January 7, 2022 | Massimo Introvigne | BitterWinter
If you read French, you have probably read that because of COVID-19 “cults,” an old obsession in France, are proliferating more than ever. In fact, there are now 500 “cults,” with 500,000 “victims,” of which from 50,000 to 90,000 are “children.” These fantastic figures have been repeated by French media, and even mentioned internationally.
Fact-checkers in reliable media probably at first sight regarded them as slightly strange. However, they were certified by a governmental institution, the MIVILUDES, the Mission interministérielle de vigilance et de lutte contre les dérives sectaires (Interministerial Mission of Vigilance and Combat against Cultic Deviances). Because of this governmental stamp, those who repeated these figures in the media got away with them.
Unfortunately for these media and the MIVILUDES, in France there are laws similar to the American FOIA (Freedom of Information Act) allowing citizens to access documents of the government under certain conditions. An NGO with special consultative status at the United Nations’ ECOSOC (Economic and Social Council) called CAP-LC (Coordination des associations et des particuliers pour la liberté de conscience, Coordination of associations and individuals for freedom of conscience) used these laws to ask the MIVILUDES where these statistics came from.
On July 19, 2021, the MIVILUDES answered, and the letter has now been published by the French magazine Rebelle[S]. It is a sensational letter, where the MIVILUDES admits that it does not have any recent statistics and it is only relying on old documents, sometimes dating to 25 years ago.
For the “500 cults,” the MIVILUDES states the figure is taken from the controversial 1995 report of a French Parliamentary Commission on “cults.” In fact, this report listed 173 “cults,” and as the letter explains the number of 500 included the “local units” (filiales). Including the “filiales” would be similar to claiming than in France there are tens of thousands of religions considering each Catholic parish as a religion. More importantly, the 1995 list was so much criticized and even ridiculed that the MIVILUDES itself has repeatedly stated that it no longer relies on it. Only, it does when it comes to create alarm through bogus statistics.
The number of 500,000 “victims” of the “cults,” the letter says, adjusts the number of 460,000, which allegedly comes from the yearly report of activity of MIVILUDES of 2010, i.e. of 11 years ago. In fact, this comment shows that the MIVILUDES misreads its own documents.
In the 2010 report, page 253, we read in a session about New Caledonia, that there “60,000 adepts of the cultic groups” (adeptes des groupes sectaires) were found, meaning that New Caledonia, while accounting for less than 4% of the national population of France, was plagued by 20% of the whole number of cultists in France, evaluated at “300,000 to 400,000 on the total territory of France” (3 à 400 000 sur l’ensemble du territoire français).
If 60,000 is presented as a percentage of the total, it means that the figure is included in the total. 60,000 is 20% of 300,000, meaning that whoever wrote the section on New Caledonia of the report regarded the lower figure as less unbelievable than the higher one of 400,000.

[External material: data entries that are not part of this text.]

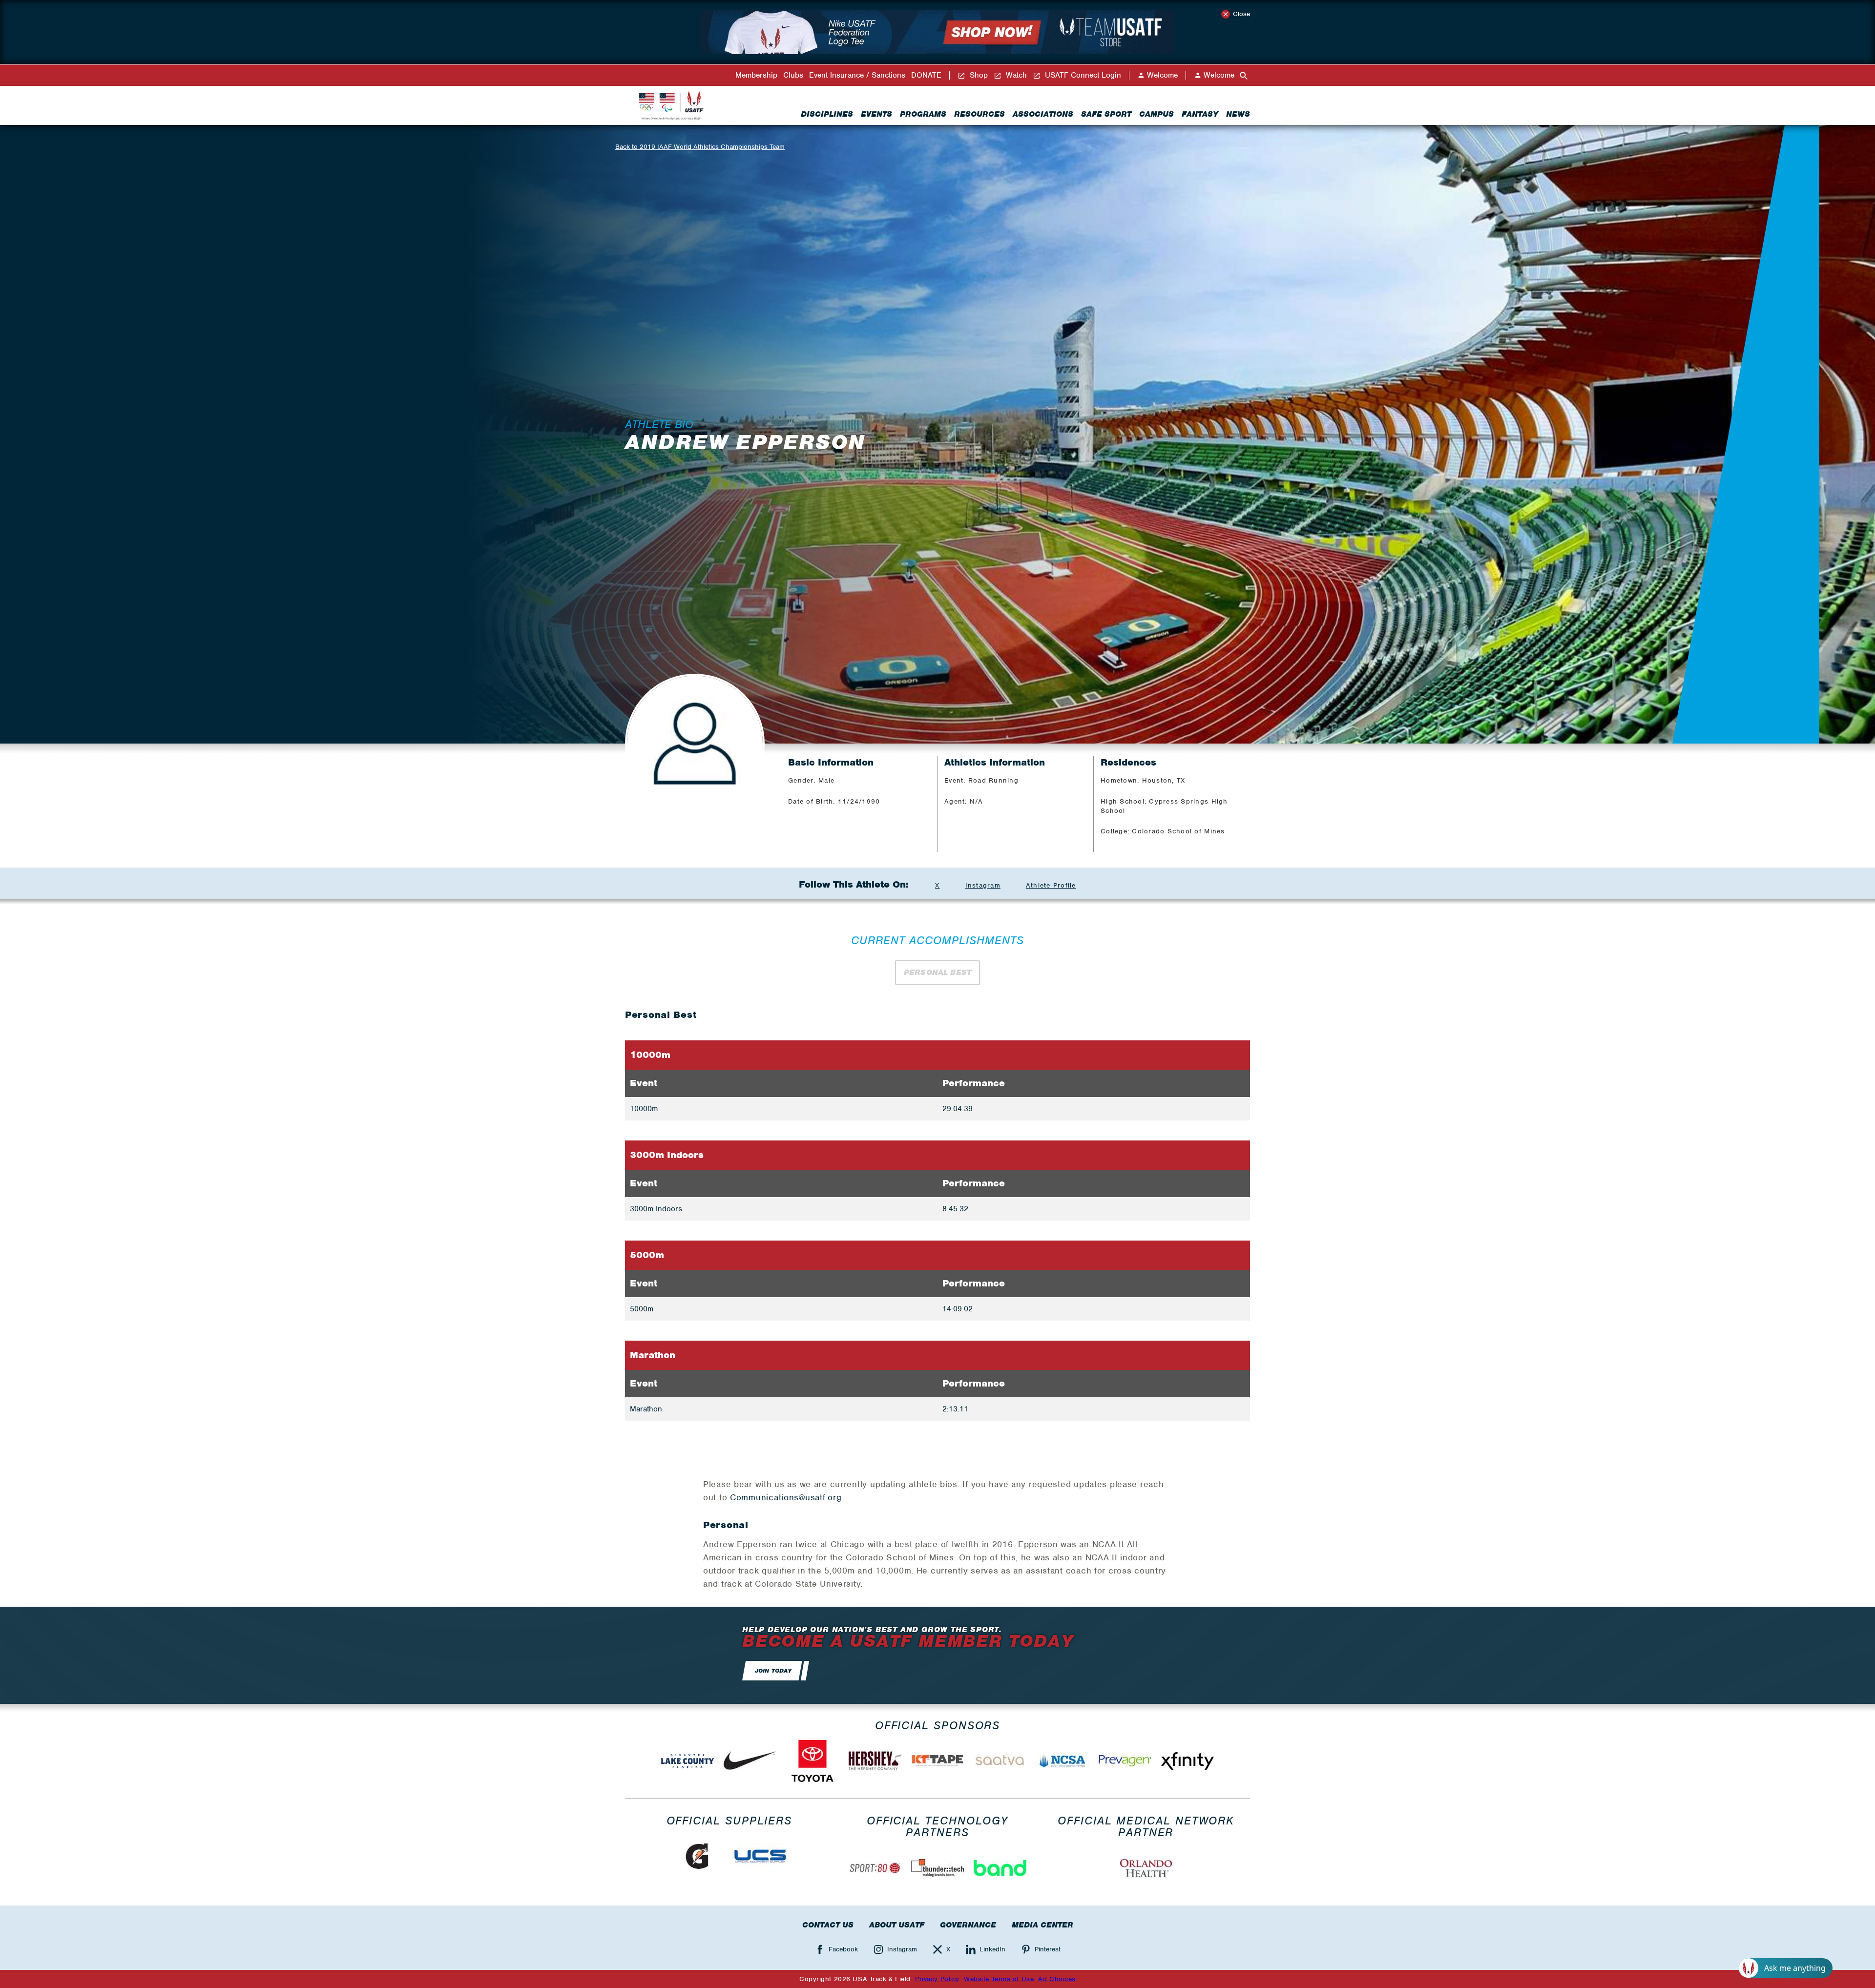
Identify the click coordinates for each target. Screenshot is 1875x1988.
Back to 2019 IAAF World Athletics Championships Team (700, 147)
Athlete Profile (1051, 885)
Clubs (793, 75)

Looking for a way to justify its current figure of 500,000, the MIVILUDES in 2021 took the higher figure of 2010 (400,000) and added the 60,000 in New Caledonia (which in fact were already counted as part of the 300,000 or 400,000), inaccurately claiming that the 2010 report referred to 460,000 “cultists,” and adjusted the figure to 500,000. Media likes round figures after all. As in similar cases, the section on New Caledonia of the 2010 report did not supply any source or evidence for both the New Caledonian and the national figure.

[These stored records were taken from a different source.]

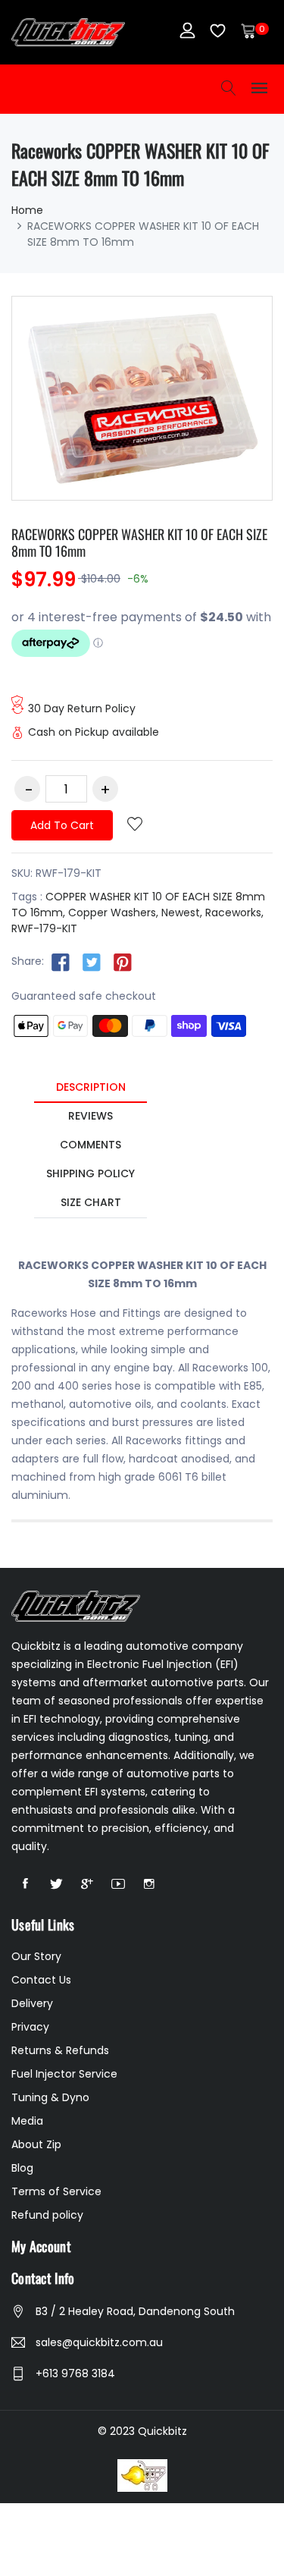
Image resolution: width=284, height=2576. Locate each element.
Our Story (36, 1956)
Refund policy (47, 2215)
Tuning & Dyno (50, 2097)
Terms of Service (56, 2191)
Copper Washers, (113, 912)
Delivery (32, 2003)
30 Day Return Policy (82, 708)
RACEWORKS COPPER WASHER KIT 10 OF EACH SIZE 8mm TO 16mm (139, 542)
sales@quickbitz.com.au (99, 2342)
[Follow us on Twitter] (91, 961)
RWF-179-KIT (44, 928)
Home (27, 210)
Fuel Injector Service (64, 2073)
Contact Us (41, 1979)
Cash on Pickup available (93, 732)
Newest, (181, 912)
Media (27, 2120)
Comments (90, 1144)
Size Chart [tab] (91, 1202)
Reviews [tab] (90, 1115)
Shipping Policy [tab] (90, 1173)
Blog (22, 2167)
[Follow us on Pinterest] (122, 961)
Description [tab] (91, 1087)
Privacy (30, 2026)
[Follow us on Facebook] (60, 961)
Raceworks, (234, 912)
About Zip (36, 2144)
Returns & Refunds (60, 2050)
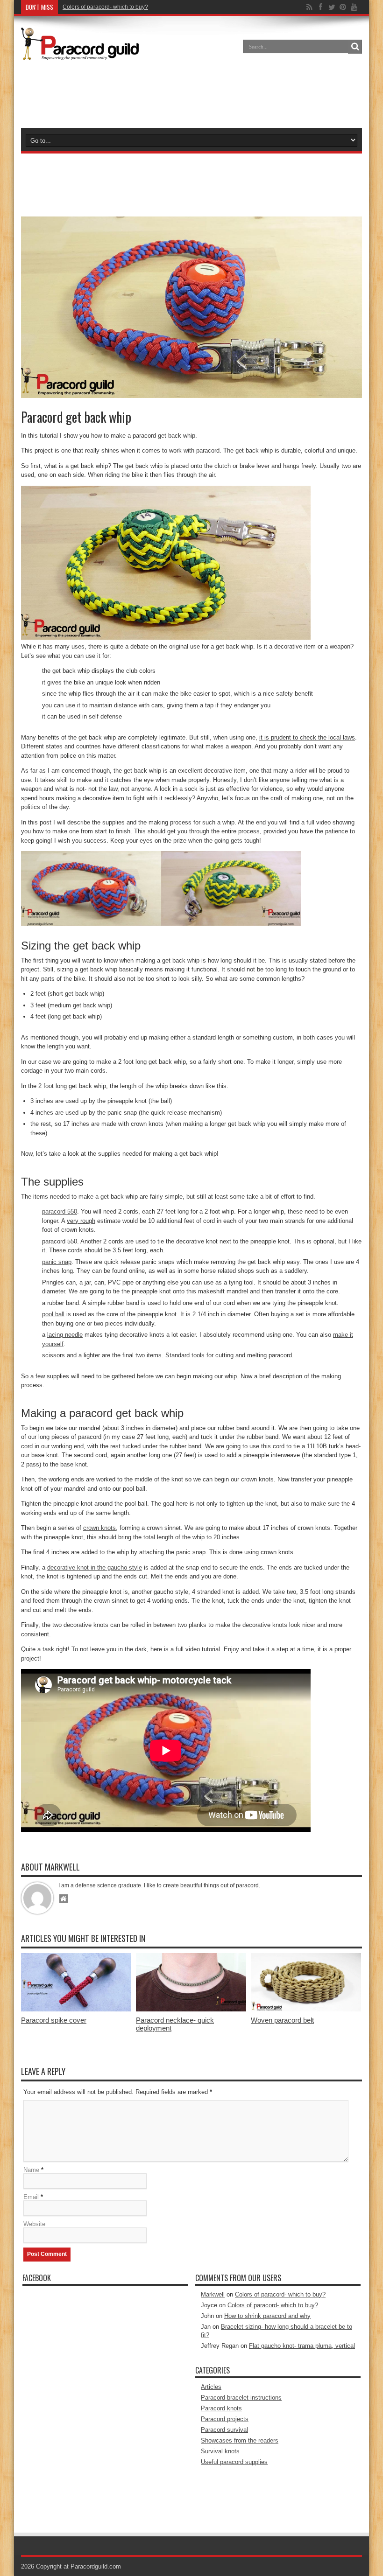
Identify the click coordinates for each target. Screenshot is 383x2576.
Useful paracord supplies (234, 2461)
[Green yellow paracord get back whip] (231, 923)
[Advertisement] (191, 95)
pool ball (53, 1314)
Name (31, 2169)
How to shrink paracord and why (267, 2315)
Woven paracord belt (282, 2020)
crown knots (99, 1527)
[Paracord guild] (80, 53)
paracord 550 (59, 1211)
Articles (211, 2386)
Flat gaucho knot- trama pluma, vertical (302, 2345)
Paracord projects (224, 2418)
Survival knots (220, 2451)
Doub (70, 7)
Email (31, 2196)
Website (34, 2223)
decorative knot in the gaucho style (94, 1567)
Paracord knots (221, 2408)
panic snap (56, 1261)
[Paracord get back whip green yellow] (166, 637)
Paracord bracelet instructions (241, 2397)
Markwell (213, 2294)
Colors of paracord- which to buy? (280, 2294)
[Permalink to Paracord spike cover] (76, 2009)
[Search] (355, 47)
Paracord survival (224, 2429)
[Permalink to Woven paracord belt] (306, 2009)
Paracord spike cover (53, 2020)
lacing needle (65, 1334)
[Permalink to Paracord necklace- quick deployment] (191, 2009)
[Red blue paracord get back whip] (91, 923)
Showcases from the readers (239, 2440)
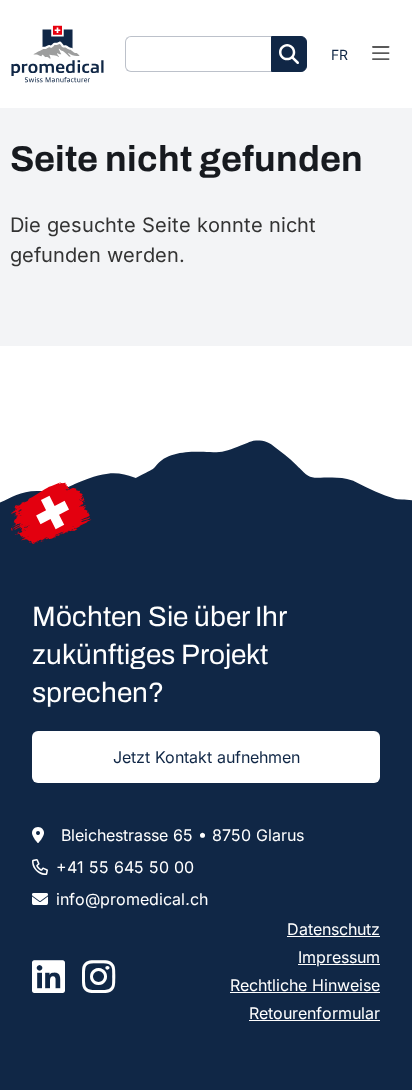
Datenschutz (333, 929)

Finally, the letter states that the figure of 50,000 to 90,000 minors who are “victims” of “cults” adjusts the figure of “between 35,000 and 100,000” of a report published 15 years ago, in 2006, on the influence on “cults” on the physical and mental health of minors. No undergraduate student could get away with a term paper creatively “adjusting” decade-old statistics. The 2006 report, at any rate, introduced its figures as conjectural, stating that the real number “remains difficult to evaluate” (reste difficile à évaluer).

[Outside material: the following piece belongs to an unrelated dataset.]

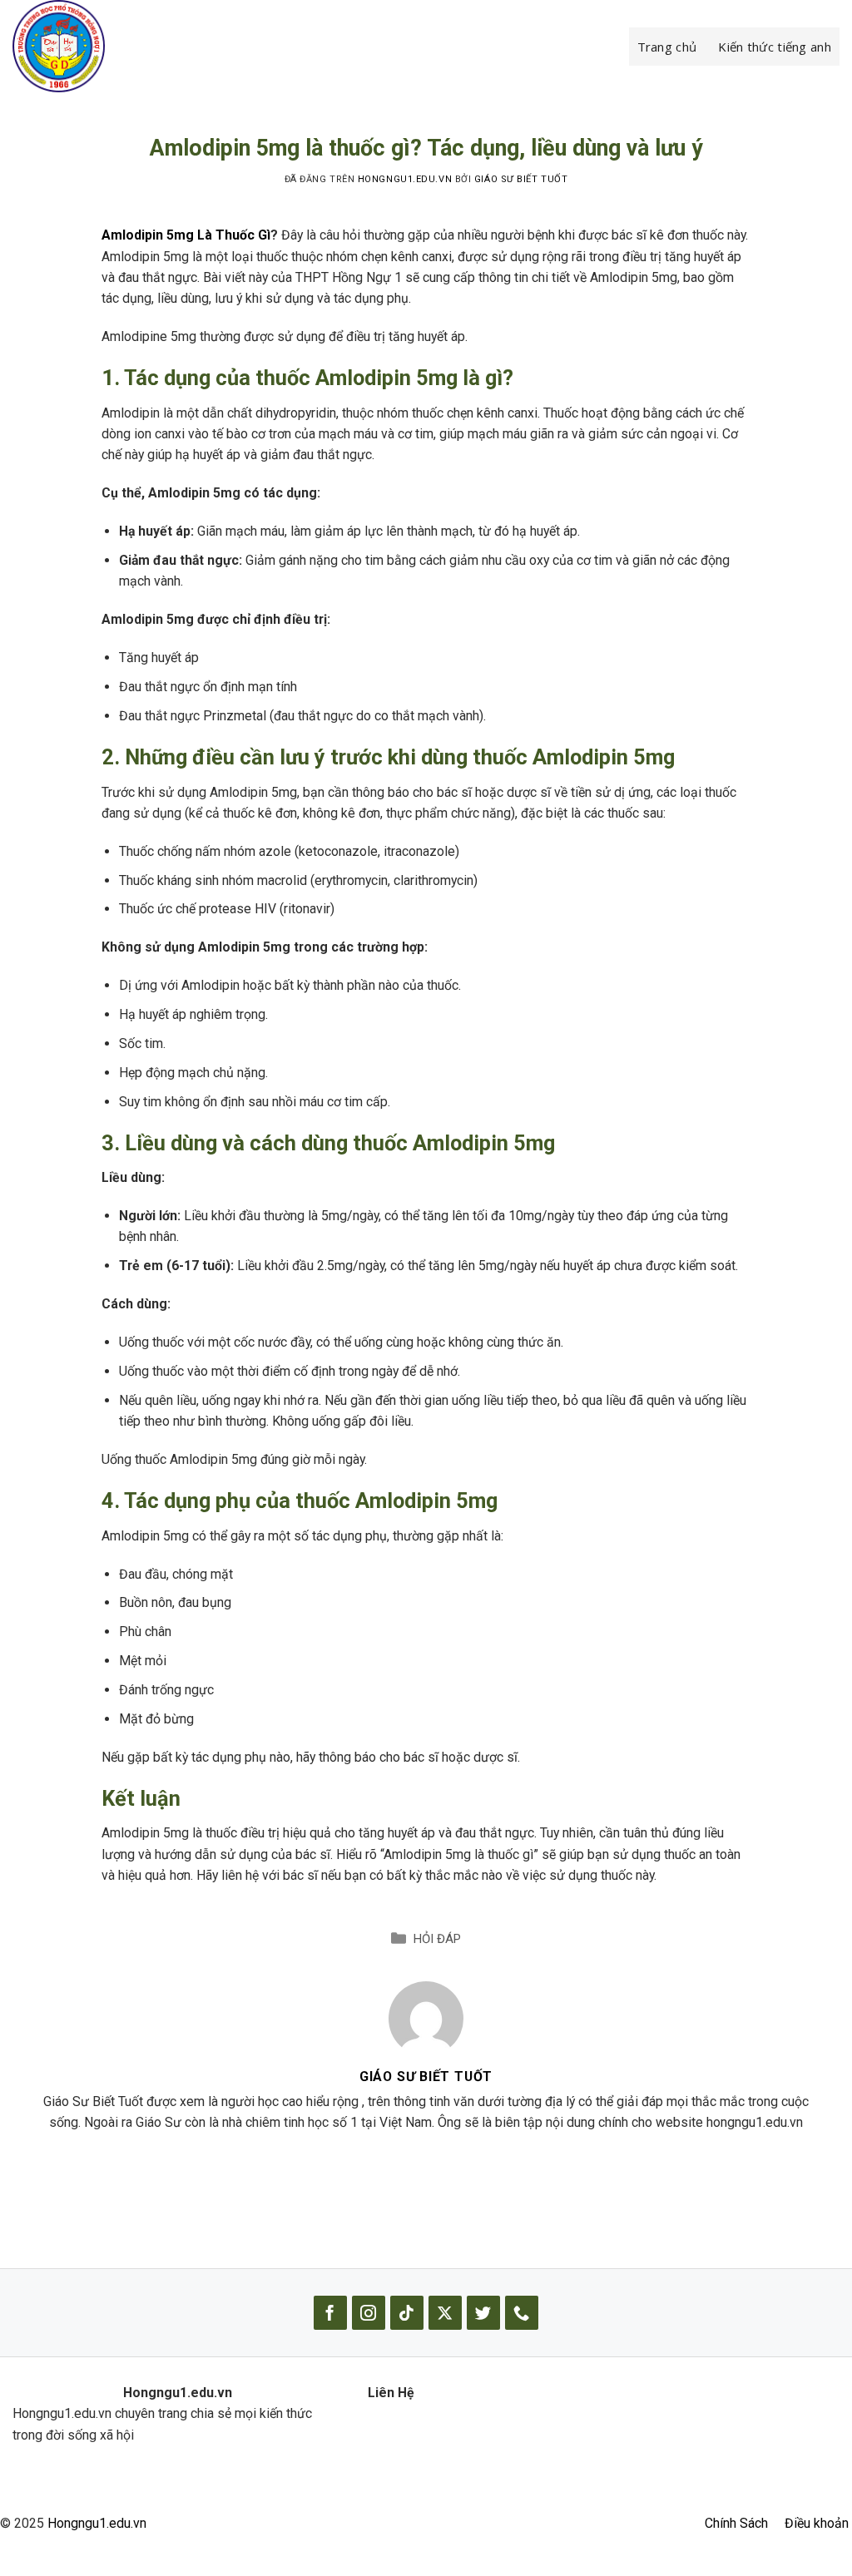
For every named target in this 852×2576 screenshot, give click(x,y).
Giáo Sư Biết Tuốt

The 2006 document stated that “the evolution of the movements characterized as cults makes any more precise estimation of the number of the minors involved difficult” (L’évolution même des mouvements à caractère sectaire rend difficile toute appréhension plus précise du nombre de mineurs concernés: pages 21 et 22). A range “between 35,000 and 100,000” shows that this was not even a real statistic, and in fact was based on statements by a few witnesses, who did not explain their sources or methodology.
Summing up, we now know not from critics of the MIVILUDES but from the MIVILUDES itself that it has no statistics on “cults,” and the figures it mentions comes from documents of 1995, 2006, and 2010, which are not even quoted correctly and of course cannot say anything about the situation today. These documents were widely criticized by scholars when they were published, and offered unbelievable figures based on statements by a small number of witnesses and sources that were left unmentioned or perhaps did not even exist.
False statistics, as we learned during the COVID crisis, are a particularly dangerous part of fake news. They are intolerable when they are spread by media, and become a public scandal when governmental institutions are involved.